_Exercise prompt:_ Take the entries that follow and return only the lines from the one with "Where should I" through the final line, leaving every picture behind.
━━━━━━━━━━━━━━━━
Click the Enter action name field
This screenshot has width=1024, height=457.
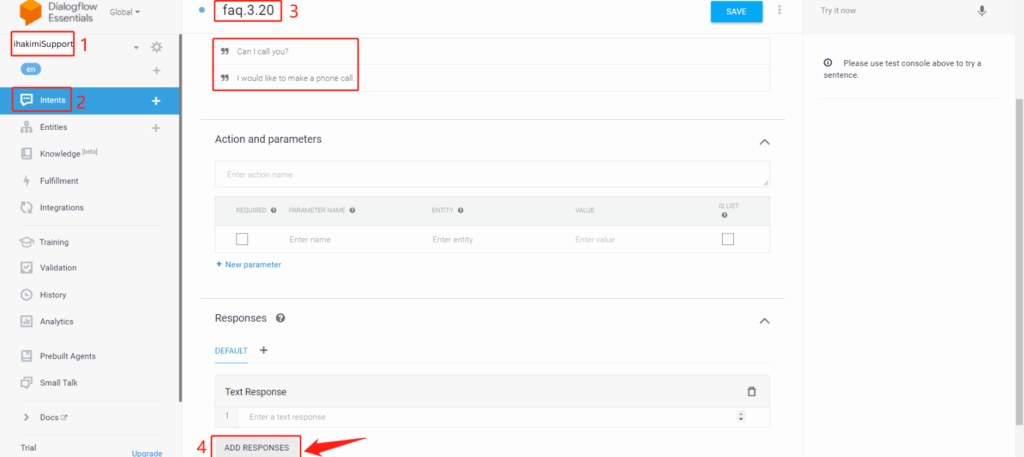point(491,174)
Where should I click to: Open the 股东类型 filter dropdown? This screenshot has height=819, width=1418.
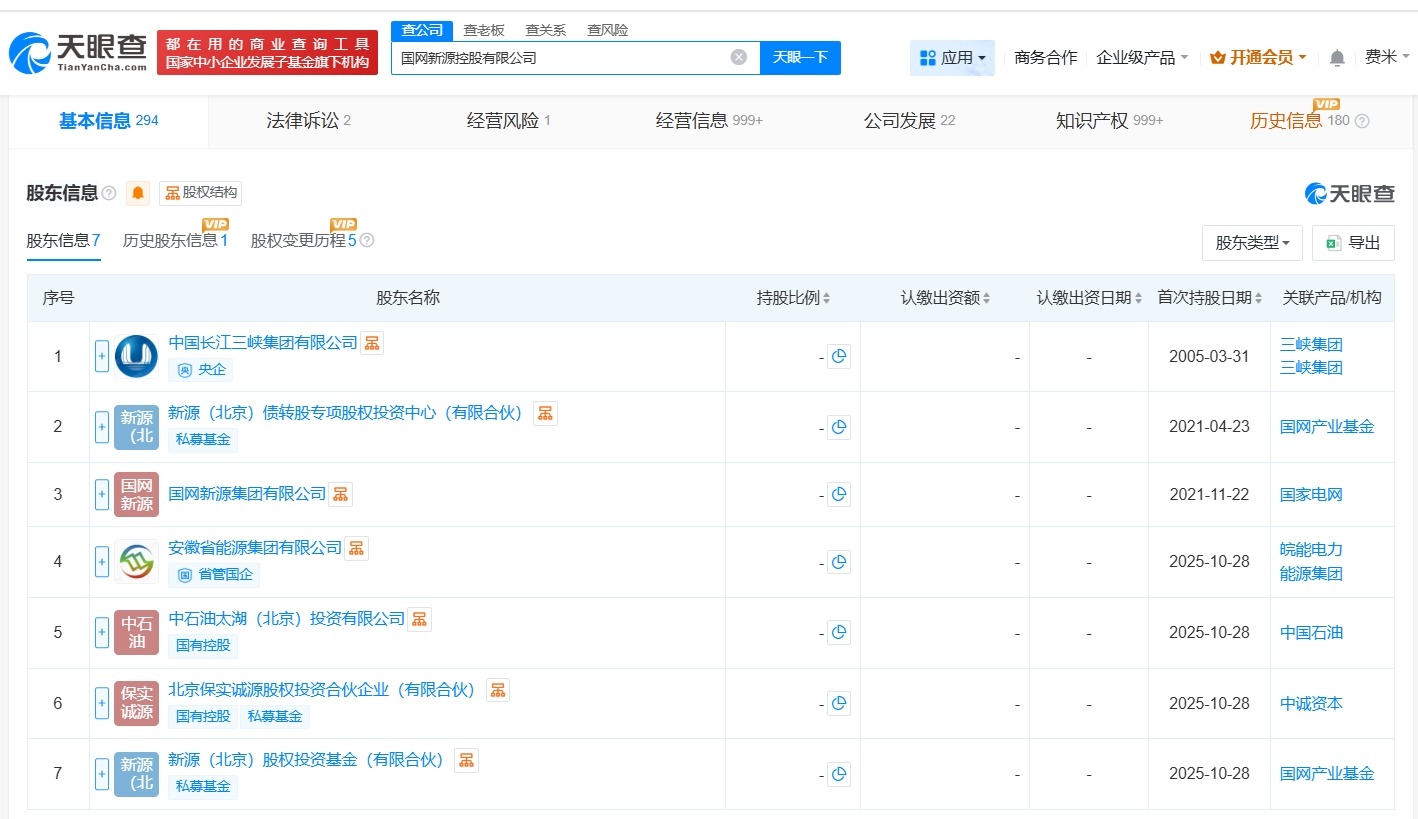1252,242
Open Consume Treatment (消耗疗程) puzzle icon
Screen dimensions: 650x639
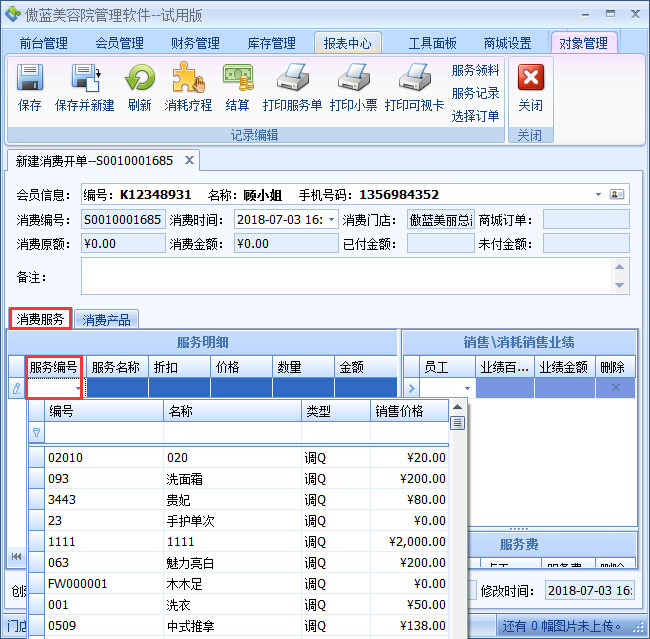(188, 79)
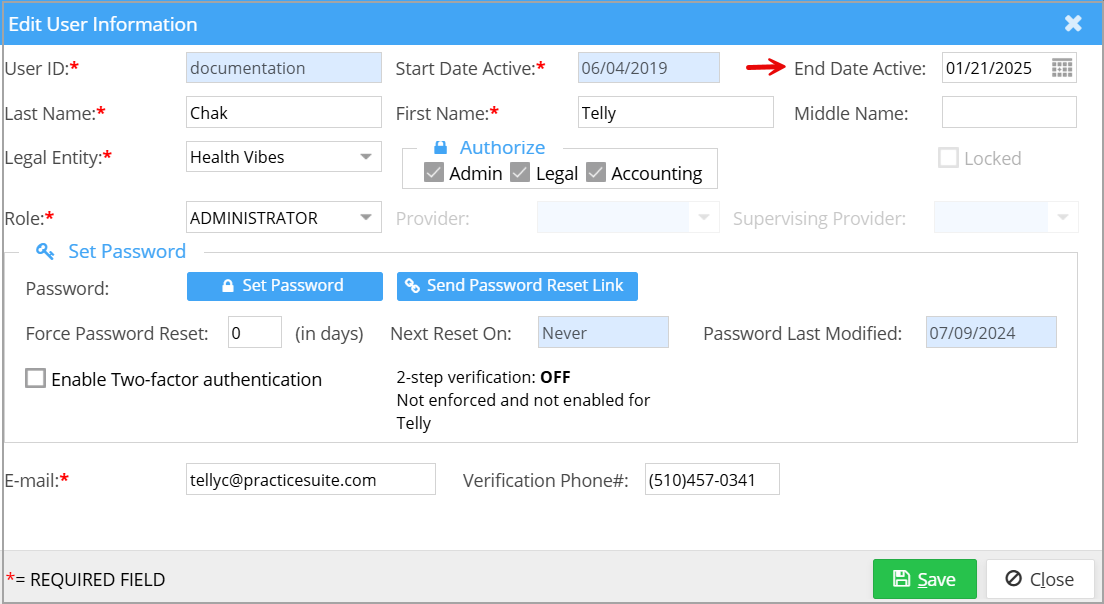Focus the First Name input field
Viewport: 1104px width, 604px height.
pyautogui.click(x=675, y=113)
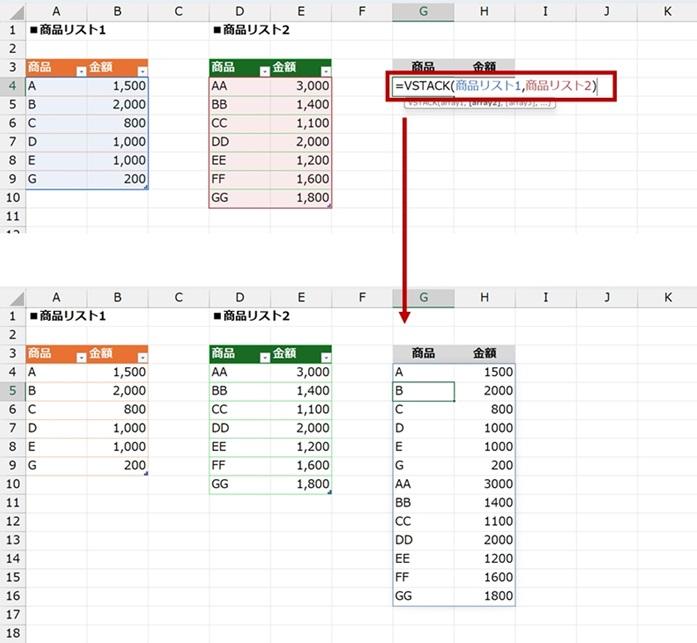
Task: Click the result cell containing GG in column G
Action: [x=424, y=597]
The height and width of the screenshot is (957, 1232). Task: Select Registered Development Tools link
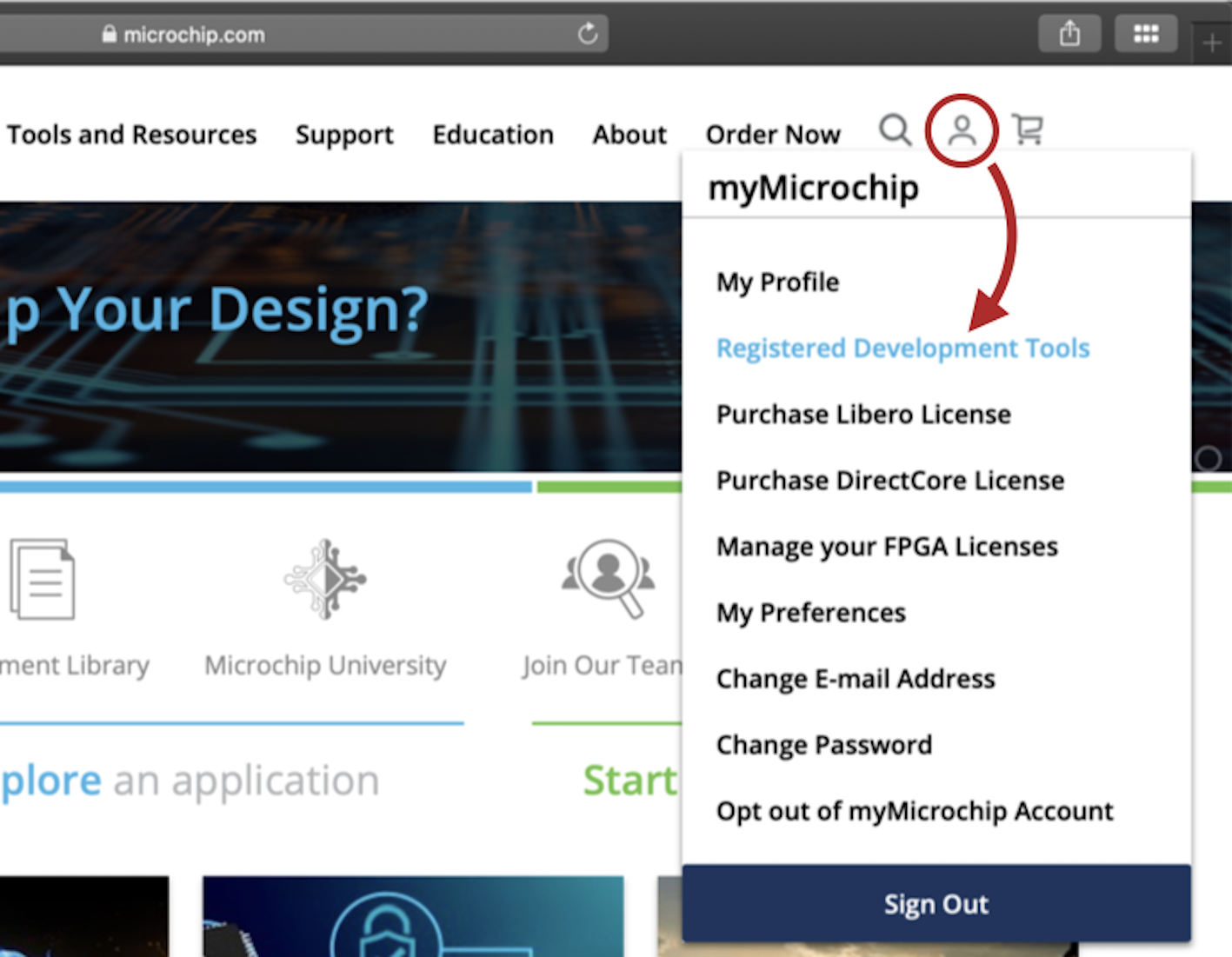point(902,349)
━━━━━━━━━━━━━━━━
_Written answer:_
Where should I click to: Open the 股东类型 filter dropdown? This screenshot has height=819, width=1418.
1252,242
Open Consume Treatment (消耗疗程) puzzle icon
Screen dimensions: 650x639
(188, 79)
Focus the First Name input field
Viewport: 1104px width, 604px height.
pyautogui.click(x=675, y=113)
Task: Click the result cell containing GG in column G
Action: [x=424, y=597]
The height and width of the screenshot is (957, 1232). Task: Select Registered Development Tools link
point(902,349)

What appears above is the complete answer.